Pandas (ODK)

It is a implementation of an ETL in Pandas (Python enviroment). Currently, it is just working to process files from ODK in Excel format. It has a set of scripts which are available at: https://github.com/CIAT-DAPA/aeps_platform_etl/tree/dev/src/python

Tip

In the followings diagrams you will see some box in red and others in green color. The boxes with green color have some considerations that you should check into of source code.

conf.py

This script has a set of global parameters which you should pay attention. Let’s to see some important variables which you should set before to execute the process:

Vars of conf.py

Var

Description

env

It sets which is the enviroment in which all process will be executed. Depending of this value it will search the files configuration.xlsx and form.xlsx e.g.: if you set the parameter empty, it will search the files configuration.xlsx and form.xlsx, however if you set .dev, it will search the files configuration.dev.xlsx and form.dev.xlsx

path_root

It sets which is root folder for the ETL

tables_master

It sets a list of tables which are parted of the form. Remember the difference between form and survey: Form: refers to the overview. The questions about farmers, technical assistants and farms are in the head of the form, while the Survey: refers to the questions that are related with the production events. Also you will see by default that tables like con_countries, con_states, con_municipalities and soc_people have a _1 or _2, it is just to discriminate information about farmers and technical assistants, so _1 is to process data about technical assistans and _2 is to process data about farmers.

Translation

It is the process which takes the raw data and transforms them in files in the database structure.

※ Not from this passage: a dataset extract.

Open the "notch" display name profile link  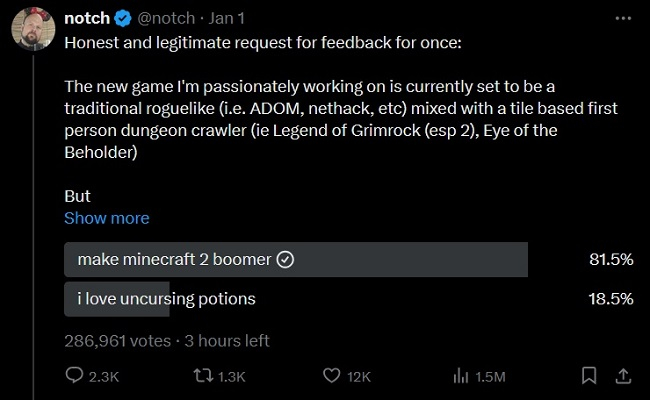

Overall, it loads the parameters, then get raw data and set the configurations values, then it stablishes connection with the database. Once it is ready, it starts to process the form (you can see more information forward), in order to do that, it checks the tables related about the general information, once it has processed the form, starts to process the survey. Those steps are repeated for all datasources. The following picture show the general process followed by this ETL:

Translation process
  • Processing form: This process will take the information from the raw data, it will takes data about countries, states, municipalities, people, technical assistants, farms, plots and production events. Then that it transforms and validates data, it will create the files for each table of the database (con_countries, con_states, con_municipalities, soc_associations, soc_people, soc_technical_assistants, far_farms, far_plots, far_production_events). If you want to change the tables which will be processed you should change the variable tables_master of conf.py).

    Processing form
  • Processing survey: This process will take the information from the raw data, it will takes data about survey related to the production events. Then that it transforms and validates data, it will create the files for each table of the database.

    Processing survey

New

It is the process which takes data from csv files stored in the folder new and save data into database. The files, which are in the folder new should be csv files, have to have the same structure that database tables.

Processing new
  • Adding records: This process saves all records from CSV files into the database. It checks if a file for the table exists, then it loads data from the database (in order to know what data it has currently). The next step is load data from CSV file. Once it has all raw data, it will start to check dependencies of the current table with the others tables, it is looking how to set the foreigns keys of the parents tables throught external ids. Once it has ready all dependencies, it will save in a log the issues which were found. Then it will check some parameters additional about a specific fields. Finally it will clear all empty data and save data into database.

    Add process